Wer am meisten unter der Entwicklung leidet


S
Haben Sie denn Eindruck, dass einkommensschwache Familien und Einzelpersonen diejenigen sind, die am meisten unter den Folgen dieser Entwicklung leiden?
W
Je stärker die Wohnkosten steigen, desto eher sind einkommensschwächere Haushalte betroffen. Kleine Wohnungen sind in der Regel teurer als größere, somit ist die Wohnkostenbelastung von Einzelpersonen oft höher. Insbesondere Alleinerziehende spüren die Verknappung.
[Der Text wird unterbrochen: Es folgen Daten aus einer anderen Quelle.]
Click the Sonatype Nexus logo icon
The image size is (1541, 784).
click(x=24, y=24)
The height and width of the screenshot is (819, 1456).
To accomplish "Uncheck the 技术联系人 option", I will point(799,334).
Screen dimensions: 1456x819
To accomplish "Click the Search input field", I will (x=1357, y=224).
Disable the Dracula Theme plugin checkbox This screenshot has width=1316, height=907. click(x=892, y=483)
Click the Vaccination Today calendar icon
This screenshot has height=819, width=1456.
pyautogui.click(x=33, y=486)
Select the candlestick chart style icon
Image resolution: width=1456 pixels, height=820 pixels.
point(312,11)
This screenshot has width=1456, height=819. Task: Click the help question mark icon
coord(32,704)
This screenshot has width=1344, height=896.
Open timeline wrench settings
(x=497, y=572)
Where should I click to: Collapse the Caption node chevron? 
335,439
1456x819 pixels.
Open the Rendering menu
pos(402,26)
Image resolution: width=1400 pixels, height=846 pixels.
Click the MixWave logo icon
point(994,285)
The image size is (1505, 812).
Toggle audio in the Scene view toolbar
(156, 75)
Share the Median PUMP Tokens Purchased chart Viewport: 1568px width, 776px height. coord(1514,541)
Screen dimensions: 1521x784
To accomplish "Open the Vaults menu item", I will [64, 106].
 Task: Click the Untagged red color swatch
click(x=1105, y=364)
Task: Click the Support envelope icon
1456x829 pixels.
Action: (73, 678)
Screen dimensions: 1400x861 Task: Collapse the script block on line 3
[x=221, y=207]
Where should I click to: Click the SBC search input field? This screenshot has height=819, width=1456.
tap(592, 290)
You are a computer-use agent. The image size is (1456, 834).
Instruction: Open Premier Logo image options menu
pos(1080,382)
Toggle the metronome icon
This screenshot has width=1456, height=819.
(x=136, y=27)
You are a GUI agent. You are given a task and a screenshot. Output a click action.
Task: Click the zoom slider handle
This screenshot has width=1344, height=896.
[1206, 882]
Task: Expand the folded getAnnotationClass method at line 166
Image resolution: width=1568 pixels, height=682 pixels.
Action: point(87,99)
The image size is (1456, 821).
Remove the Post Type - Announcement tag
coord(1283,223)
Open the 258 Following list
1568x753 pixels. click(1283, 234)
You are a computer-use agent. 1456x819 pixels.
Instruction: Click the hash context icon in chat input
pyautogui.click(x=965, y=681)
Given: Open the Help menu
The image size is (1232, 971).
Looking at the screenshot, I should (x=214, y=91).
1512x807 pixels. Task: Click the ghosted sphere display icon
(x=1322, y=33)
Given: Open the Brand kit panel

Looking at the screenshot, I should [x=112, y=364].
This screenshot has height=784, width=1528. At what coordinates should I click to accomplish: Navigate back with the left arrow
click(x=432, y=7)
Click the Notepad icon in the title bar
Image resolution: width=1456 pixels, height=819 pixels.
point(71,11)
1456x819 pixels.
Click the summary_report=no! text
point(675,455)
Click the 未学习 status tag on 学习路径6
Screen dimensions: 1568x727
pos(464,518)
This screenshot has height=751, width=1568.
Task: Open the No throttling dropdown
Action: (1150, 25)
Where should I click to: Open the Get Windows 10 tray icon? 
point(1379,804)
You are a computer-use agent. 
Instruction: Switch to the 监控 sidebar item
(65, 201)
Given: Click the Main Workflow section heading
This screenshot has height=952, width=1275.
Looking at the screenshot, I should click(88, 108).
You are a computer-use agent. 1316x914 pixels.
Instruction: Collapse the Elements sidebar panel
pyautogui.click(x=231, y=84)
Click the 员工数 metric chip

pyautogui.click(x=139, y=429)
Doch auch für Menschen mit Migrationshintergrund, die in der deutschen Sprache noch nicht so sicher sind, bekommen den angespannten Wohnungsmarkt mit voller Wucht zu spüren. Wir sind Kooperationspartner für die Initiative Fachstelle gegen Diskriminierung auf dem Wohnungsmarkt und haben auch mit anderen Beratungsstellen immer wieder Kontakt. Letzte Woche war ich zum Beispiel bei einer Mieterversammlung in einem Haus, wo überwiegend Geflüchtete leben, die noch keinen verbindlichen Aufenthaltsstatus haben und von einem großen Vermieter nach Strich und Faden über den Tisch gezogen werden. Das geht dabei los, dass die Wohnungen nur zimmerweise vermietet werden. Und um überhaupt in dieses Zimmer zu kommen, müssen die Personen erst einmal 2.000€ bar auf die Hand geben, was alles inoffiziell ist, ganz verrückte Abrechnungsmodalitäten. Beispielsweise einmal im Monat kommt eine Heizkostenabrechnung, die immer teurer wird, alles ist völlig undurchsichtig. Die Menschen sind natürlich froh, dass sie aus ihrer Geflüchtetenunterkunft raus sind und ein Zimmer haben, sind der deutschen Sprache nicht so mächtig und wissen nicht, ob das so okay ist oder nicht. Viele werden auch über das Flüchtlingsamt betreut, die meistens zahlen, weil sie auch nicht das Personal und die Kapazitäten haben, jede Forderung rechtlich zu prüfen und in die Auseinandersetzung mit dem Vermieter zu gehen. Das ist ein sehr großer Graubereich.
S
Vielen Dank für das Gespräch, Frau Werner.